- Starring: Alana Logie Frank Logie Deanna Treadway Tim Treadway
- Country of origin: Canada
- Original language: English
- No. of seasons: 1
- No. of episodes: 9

Production
- Executive producer: Jamie Brown
- Producer: Jamie Brown
- Production locations: Argyle, Manitoba, Canada
- Running time: 50 mins

Original release
- Network: History Television Public Broadcasting Service
- Release: November 19, 2000 – November 27, 2001

Related
- Quest for the Bay

= Pioneer Quest: A Year in the Real West =

Pioneer Quest: A Year in the Real West was a Canadian documentary television series which aired on History Television and the Public Broadcasting Service in 2001. It is the first entry of producer Jamie Brown's "Quest series" which includes Quest for the Bay (2002), Klondike: The Quest for Gold (2003) and Quest for the Sea (2004).

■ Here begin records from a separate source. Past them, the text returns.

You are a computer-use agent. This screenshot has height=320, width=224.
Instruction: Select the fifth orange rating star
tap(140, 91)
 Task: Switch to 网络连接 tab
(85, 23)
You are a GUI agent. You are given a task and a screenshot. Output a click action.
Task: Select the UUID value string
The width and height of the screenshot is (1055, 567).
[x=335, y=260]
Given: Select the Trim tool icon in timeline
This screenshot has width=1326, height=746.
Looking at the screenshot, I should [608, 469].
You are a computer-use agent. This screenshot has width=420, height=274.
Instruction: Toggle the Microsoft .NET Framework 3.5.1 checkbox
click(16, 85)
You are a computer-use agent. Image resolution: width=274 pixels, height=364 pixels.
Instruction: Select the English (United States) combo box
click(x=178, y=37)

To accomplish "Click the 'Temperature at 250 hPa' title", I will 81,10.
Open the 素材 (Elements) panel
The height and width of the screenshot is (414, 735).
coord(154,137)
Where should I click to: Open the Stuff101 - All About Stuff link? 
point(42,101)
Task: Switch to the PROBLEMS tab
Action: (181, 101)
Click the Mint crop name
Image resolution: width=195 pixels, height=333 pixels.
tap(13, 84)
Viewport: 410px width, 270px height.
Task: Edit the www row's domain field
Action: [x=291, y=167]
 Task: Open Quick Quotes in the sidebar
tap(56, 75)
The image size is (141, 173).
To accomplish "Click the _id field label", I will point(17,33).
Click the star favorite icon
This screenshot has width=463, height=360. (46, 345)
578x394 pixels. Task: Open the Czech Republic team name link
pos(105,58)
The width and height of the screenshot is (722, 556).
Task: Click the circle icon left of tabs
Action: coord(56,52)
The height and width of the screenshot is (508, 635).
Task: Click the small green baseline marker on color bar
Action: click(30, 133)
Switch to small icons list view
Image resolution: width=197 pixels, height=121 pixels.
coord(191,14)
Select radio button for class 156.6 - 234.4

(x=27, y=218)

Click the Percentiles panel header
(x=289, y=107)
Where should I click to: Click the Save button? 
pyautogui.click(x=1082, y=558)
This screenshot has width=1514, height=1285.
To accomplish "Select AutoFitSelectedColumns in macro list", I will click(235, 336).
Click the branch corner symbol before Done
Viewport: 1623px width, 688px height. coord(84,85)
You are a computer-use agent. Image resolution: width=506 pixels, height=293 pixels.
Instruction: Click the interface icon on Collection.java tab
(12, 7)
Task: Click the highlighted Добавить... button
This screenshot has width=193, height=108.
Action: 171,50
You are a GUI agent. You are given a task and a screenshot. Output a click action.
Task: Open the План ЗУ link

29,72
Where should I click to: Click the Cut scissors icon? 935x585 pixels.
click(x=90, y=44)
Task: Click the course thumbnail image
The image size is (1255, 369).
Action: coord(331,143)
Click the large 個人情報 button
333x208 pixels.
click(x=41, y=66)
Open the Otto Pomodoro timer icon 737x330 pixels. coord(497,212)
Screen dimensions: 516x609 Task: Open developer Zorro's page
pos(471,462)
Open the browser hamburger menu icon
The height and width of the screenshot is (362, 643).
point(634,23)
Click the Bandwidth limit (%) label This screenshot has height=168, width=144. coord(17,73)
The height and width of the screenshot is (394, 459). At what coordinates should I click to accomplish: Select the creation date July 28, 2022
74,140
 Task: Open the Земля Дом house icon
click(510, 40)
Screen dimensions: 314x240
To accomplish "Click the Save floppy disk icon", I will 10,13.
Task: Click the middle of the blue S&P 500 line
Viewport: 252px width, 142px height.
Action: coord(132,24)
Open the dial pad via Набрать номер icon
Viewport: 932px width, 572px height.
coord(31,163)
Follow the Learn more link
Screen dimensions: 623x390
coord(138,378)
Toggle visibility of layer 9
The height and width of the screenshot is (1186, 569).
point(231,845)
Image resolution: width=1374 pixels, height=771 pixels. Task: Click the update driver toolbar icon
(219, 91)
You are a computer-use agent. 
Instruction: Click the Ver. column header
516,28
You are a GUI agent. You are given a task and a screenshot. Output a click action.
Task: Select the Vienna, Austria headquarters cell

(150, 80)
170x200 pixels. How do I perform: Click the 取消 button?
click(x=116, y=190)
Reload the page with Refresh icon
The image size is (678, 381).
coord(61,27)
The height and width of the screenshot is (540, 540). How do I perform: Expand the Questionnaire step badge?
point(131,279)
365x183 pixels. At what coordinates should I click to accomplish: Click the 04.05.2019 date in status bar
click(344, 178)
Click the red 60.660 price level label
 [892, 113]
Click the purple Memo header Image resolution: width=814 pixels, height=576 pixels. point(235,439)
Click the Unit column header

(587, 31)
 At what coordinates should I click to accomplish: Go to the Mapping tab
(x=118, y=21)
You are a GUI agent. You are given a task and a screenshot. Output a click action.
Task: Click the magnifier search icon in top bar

It was filmed on a site just north of Argyle, Manitoba

==Cast==
- Alana Logie
- Frank Logie
- Deanna Treadway
- Tim Treadway

==Episodes==

| No. | Title | Original release date | Prod. code |
| 1 | "The Dream" | 19 November 2000 | #1.01 |
Hundreds of candidates have volunteered to spend an entire year living as 1870s settlers. Viewers meet some of them, and see the intense selection process used to select the two couples. It ends with their move onto the Manitoba prairie.
| 2 | "If Momma Ain't Happy..." | 19 November 2000 | #1.02 |
The settlers struggle against illness, fatigue and self-doubt while plowing fields and caring for livestock.
| 3 | "Prairie Purgatory" | 4 February 2001 | #1.03 |
The settlers endure an infestation of mosquitoes; isolation and close quarters cause emotional stress.
| 4 | "What Are We Doing This For?" | 4 February 2001 | #1.04 |
Tension builds between the couples while they undertake their biggest project - building their house.
| 5 | "101 Chopping Days 'til Christmas" | 1 April 2001 | #1.05 |
After a crop failure, the settlers must hunt for food.
| 6 | "No Way, We're Not Leaving" | 1 April 2001 | #1.06 |
The settlers celebrate a traditional Christmas.
| 7 | "The Long Haul" | 10 June 2001 | #1.07 |
The settlers continue to brave the harsh winter, and get some traditional (and painful) dental treatment.
| 8 | "Going Home" | 10 June 2001 | #1.08 |
Spring floods threaten to destroy the settlers food store. The settlers celebrate the end of the year and return to the 21st century.
| 9 | "Survivors of the Real West" | 27 November 2001 | #1.09 |
The settlers reflect on their experiences after they return to the 21st century.